The most singular faculty of these birds, however, is that of standing, and of running on the face of the water, with the greatest apparent facility. When any greasy matter is thrown overboard they instantly collect around it with greedy and clamorous chatterings; and, facing to the windward, with their long wings expanded and their little webbed feet pattering the water, eagerly seize the booty. It is the lightness of their bodies and the force of the wind against their wings that enable them so readily to do this. In calm weather they perform the same manœuvre, by keeping their wings just so much in action as to prevent their feet from sinking below the surface. According to Buffon, it is this habit which has given to the whole genus the name they bear, from the walking on the water of the Apostle Peter. It is amusing, and partly vexatious, to see a clumsy albatross or great booby come swooping down among them, while they are thus collected around their food, and, flapping them away with its monstrous wings, at one mouthful rob them of a whole meal. Greasy substances are their choicest food, and their little bodies become a mass of oil: so much so, that dried and strung on a skewer, they are burned on some of the islands of the Atlantic as a substitute for candles.
The boisterousness of the weather has made the frequent reduction of sail necessary—at times, almost to bare poles.
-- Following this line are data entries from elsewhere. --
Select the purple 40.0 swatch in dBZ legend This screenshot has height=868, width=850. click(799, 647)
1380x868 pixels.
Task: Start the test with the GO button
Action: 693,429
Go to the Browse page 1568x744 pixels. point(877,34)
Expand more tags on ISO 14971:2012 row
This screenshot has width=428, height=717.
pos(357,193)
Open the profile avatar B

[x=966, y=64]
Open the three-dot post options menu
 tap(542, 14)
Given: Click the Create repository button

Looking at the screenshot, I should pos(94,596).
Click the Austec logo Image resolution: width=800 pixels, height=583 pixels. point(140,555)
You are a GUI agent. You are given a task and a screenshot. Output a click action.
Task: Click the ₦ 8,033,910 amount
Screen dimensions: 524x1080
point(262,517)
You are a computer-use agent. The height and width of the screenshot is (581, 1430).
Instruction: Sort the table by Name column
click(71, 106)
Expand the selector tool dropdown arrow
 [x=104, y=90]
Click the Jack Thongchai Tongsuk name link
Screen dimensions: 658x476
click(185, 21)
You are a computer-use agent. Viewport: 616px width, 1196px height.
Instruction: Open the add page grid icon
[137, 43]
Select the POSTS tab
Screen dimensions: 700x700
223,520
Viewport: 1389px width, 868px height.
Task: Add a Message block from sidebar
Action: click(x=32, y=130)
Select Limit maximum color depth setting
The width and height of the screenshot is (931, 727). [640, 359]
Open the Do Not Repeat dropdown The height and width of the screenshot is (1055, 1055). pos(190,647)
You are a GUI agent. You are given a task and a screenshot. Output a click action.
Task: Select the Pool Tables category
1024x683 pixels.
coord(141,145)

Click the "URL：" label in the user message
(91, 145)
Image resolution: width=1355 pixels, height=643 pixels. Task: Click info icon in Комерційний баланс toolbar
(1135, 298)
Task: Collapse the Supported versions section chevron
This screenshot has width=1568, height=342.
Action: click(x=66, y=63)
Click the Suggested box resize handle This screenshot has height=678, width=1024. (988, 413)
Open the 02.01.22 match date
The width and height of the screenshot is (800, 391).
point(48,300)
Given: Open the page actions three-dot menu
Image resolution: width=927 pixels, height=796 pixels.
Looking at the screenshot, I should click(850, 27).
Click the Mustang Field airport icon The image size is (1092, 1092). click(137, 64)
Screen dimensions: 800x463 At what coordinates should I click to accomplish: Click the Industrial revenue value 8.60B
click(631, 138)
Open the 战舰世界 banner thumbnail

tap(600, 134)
This has afforded a more than ordinary opportunity of witnessing the exposure and daring intrepidity required from the sailor in the discharge of his duty. The taking in of sail and the reefing of topsails in so large a ship, by a crew of four hundred men, emulous of excelling in skill and expertness, is an exciting scene even in a moderate breeze. When this occurs amidst the rushing winds and howling storm, with such masses of heavy canvas as compose our sails, flapping seemingly in unmanageable force, and snapping like thunder in the gale, it is frightful to look aloft. While the masts are bending to the wind and the ship careening in the water, you see the yards covered with hundreds of the crew with no guard from destruction in the giddy height, but the habit of keeping their feet firmly on the foot-ropes, while their hands and arms are occupied in overcoming the fearful thrashings of the sails, and in gathering in the canvas and binding it down with the reef-points. Some of them on the upper spars, like birds in the topmost branches of a tree, sweep to and fro over the roaring gulf below; and, occasionally a man or boy is beheld clinging to a slender spar or single sheet at the very mast-head, two hundred feet from the deck, disentangling a halliard or conductor—causing one’s nerves to shake under the apprehension of seeing him hurled, in some pitch or roll of the frigate, far overboard into the raging sea, or dashed to death at your feet on deck.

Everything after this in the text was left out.